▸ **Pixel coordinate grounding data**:
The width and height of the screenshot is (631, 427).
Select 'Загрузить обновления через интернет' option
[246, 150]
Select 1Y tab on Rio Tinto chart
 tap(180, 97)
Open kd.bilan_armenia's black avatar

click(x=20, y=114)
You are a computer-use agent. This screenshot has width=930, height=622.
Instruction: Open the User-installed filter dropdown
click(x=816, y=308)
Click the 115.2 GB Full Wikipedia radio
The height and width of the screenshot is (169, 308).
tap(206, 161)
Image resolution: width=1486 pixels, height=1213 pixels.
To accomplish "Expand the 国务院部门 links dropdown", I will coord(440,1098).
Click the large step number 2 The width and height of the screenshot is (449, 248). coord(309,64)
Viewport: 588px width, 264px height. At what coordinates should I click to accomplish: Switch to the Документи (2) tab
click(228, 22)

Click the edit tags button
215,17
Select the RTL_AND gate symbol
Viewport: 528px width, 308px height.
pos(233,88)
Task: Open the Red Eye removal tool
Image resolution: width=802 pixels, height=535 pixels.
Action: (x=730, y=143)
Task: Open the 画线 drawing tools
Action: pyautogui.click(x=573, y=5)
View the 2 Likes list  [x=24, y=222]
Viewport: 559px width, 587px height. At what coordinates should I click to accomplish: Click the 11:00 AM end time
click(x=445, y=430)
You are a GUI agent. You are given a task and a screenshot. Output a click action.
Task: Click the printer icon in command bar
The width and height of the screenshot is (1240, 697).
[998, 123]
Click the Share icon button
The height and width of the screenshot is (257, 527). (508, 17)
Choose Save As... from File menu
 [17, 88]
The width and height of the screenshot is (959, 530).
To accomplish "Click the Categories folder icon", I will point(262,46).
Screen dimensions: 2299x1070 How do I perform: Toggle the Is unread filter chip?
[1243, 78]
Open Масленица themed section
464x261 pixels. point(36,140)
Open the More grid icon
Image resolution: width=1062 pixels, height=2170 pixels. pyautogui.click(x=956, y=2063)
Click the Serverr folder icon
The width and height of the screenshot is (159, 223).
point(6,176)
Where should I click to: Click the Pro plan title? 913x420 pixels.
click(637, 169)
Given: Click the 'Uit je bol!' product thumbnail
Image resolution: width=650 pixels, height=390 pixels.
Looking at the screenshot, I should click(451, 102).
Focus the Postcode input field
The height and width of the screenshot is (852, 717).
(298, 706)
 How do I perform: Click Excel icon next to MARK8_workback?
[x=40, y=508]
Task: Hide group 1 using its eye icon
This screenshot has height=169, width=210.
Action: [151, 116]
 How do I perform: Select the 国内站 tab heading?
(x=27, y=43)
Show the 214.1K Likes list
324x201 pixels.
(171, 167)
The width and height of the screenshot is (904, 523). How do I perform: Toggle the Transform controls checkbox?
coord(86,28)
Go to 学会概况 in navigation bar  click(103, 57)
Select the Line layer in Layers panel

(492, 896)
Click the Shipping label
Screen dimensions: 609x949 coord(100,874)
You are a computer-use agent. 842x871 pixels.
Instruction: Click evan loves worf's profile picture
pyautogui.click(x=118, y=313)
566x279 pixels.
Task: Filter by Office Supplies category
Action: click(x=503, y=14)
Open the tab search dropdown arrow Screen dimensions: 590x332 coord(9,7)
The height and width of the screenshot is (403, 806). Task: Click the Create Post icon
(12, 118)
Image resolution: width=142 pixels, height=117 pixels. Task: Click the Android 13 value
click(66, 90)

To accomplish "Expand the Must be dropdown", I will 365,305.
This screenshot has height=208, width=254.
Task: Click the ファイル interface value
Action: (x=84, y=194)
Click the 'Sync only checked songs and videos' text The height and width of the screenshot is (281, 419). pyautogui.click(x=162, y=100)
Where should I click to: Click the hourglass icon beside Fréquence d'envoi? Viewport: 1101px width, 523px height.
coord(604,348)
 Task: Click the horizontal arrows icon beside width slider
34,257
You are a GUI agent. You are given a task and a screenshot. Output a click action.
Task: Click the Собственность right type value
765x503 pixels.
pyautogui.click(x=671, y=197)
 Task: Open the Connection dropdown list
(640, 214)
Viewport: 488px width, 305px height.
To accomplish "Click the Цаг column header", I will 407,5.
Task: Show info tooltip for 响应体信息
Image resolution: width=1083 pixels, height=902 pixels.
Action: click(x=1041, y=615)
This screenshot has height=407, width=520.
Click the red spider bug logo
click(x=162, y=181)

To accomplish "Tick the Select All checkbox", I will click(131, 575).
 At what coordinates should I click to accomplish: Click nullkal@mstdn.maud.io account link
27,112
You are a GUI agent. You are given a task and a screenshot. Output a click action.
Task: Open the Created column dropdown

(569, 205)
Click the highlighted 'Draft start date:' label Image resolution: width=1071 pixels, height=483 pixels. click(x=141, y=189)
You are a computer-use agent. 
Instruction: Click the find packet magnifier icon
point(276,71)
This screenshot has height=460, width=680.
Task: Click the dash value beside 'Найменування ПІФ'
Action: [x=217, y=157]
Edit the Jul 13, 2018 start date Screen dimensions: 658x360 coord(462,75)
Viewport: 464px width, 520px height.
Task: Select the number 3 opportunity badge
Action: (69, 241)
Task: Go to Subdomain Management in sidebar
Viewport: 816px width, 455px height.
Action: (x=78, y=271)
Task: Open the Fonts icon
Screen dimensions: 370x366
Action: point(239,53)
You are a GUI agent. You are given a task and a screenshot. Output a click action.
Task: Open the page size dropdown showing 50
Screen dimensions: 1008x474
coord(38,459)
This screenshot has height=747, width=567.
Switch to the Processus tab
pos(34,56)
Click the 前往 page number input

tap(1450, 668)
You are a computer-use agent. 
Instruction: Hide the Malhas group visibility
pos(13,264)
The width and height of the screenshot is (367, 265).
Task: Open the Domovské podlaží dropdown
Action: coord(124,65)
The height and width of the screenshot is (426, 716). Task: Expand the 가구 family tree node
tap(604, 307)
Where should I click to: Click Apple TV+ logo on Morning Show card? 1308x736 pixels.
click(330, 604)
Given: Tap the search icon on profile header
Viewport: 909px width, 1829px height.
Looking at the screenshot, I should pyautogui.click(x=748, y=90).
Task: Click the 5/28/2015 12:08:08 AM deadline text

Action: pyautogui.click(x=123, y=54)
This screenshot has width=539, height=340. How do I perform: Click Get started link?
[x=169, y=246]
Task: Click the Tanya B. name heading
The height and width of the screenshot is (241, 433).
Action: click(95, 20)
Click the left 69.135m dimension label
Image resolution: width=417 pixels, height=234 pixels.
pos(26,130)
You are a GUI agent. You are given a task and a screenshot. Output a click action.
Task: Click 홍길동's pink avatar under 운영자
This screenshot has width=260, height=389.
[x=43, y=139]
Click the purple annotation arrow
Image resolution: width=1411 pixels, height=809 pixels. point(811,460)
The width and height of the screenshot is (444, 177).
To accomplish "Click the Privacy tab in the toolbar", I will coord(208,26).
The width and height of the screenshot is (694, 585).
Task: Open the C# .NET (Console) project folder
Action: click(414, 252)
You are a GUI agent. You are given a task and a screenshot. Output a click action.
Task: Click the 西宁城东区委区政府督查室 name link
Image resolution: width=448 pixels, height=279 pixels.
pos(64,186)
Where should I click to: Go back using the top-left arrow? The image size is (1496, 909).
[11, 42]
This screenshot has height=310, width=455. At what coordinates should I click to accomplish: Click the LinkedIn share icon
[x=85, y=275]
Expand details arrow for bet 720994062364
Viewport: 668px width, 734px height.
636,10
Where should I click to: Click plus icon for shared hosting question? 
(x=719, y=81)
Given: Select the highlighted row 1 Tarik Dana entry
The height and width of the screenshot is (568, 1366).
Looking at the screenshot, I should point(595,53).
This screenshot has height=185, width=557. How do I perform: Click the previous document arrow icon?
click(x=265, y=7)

▸ **WORK TO COMPLETE**:
Using the entries, count the lines that hold the string "computer"; nothing but the number is needed.

▸ **ANSWER TO THIS PROBLEM**:
4